Zum Glück – und das spricht absolut für das „Sprengelprojekt“ – passiert das in der Ausstellung häufig. Vor allem dann, wenn sich Ruff ironische Seitenhiebe auf die Kollegen nicht verkneifen kann. So hängt er ein „Jpeg“ neben ein gemaltes Quadrat von Josef Albers – et voilà: Albers Werk sieht plötzlich aus wie ein „Riesenpixel“. Ein anderer Raum wird durch Ruffs „Porträts“ mit einer derart hyperrealistischen Atmosphäre aufgeladen, dass ein von Christo verpackter Bürostuhl nicht mehr wie Kunst wirkt, sondern eher an ein verwaistes Sitzmöbel im Fotostudio erinnert. Man möchte das Tuch vom Stuhl reißen, Platz nehmen und sich als Nächster porträtieren lassen.

Lauert hinter der nüchternen Brille des Analytikers doch der Schalk? Viele von Ruffs Interventionen sind respektlos und witzig. Darüber hinaus sind sie ein eklatanter Missbrauch kuratorischer Macht. Da ist es gut, dass der Düsseldorfer auch mal Infiltrationen der eigenen Werke zulässt. Die sehnsüchtige Giacometti-Figur, die den kaltherzig verpixelten Eismeer-Jpegs einen Touch Romantik zurückgibt, ist ein Beispiel. Ein weiteres bietet Gerhard Richter, der sich gegen die „Nudes“ behaupten darf. Richters expressivstes Gemälde in der Schau ähnelt in der Linienführung einem von Ruffs Pornobildern. Wer Richter und Ruff vergleicht, bekommt den Eindruck, als hätte jener eben die sexuelle Gefühlsexplosion gemalt, die dieser mit seiner Unschärfe aus dem „Nude“ getilgt hat.
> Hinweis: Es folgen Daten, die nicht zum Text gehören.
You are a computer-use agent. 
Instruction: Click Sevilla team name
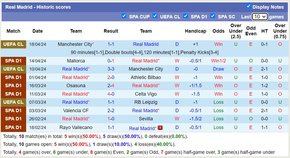click(x=146, y=119)
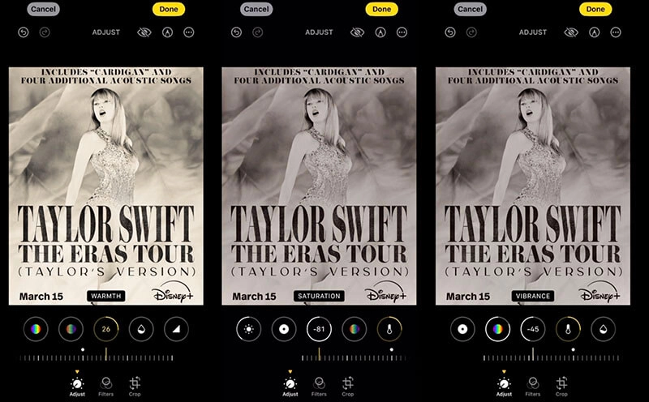Choose the Black Point icon in the Saturation screen

(284, 329)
Am Ende rächt sich Ruff, indem er neben Richters Träumer in rot schimmernder Abendlandschaft die passende Traumvision hängt: eine unscharfe Nackte mit ähnlich rot schimmerndem Haar. So schenkt Ruff Richter Ironie, Richter verleiht Ruff Pathos. Die Ausstellung behauptet nicht, dass der Mittelweg das Ideal wäre. Sie betont eher die Grundverschiedenheit der Künstlerpersönlichkeiten.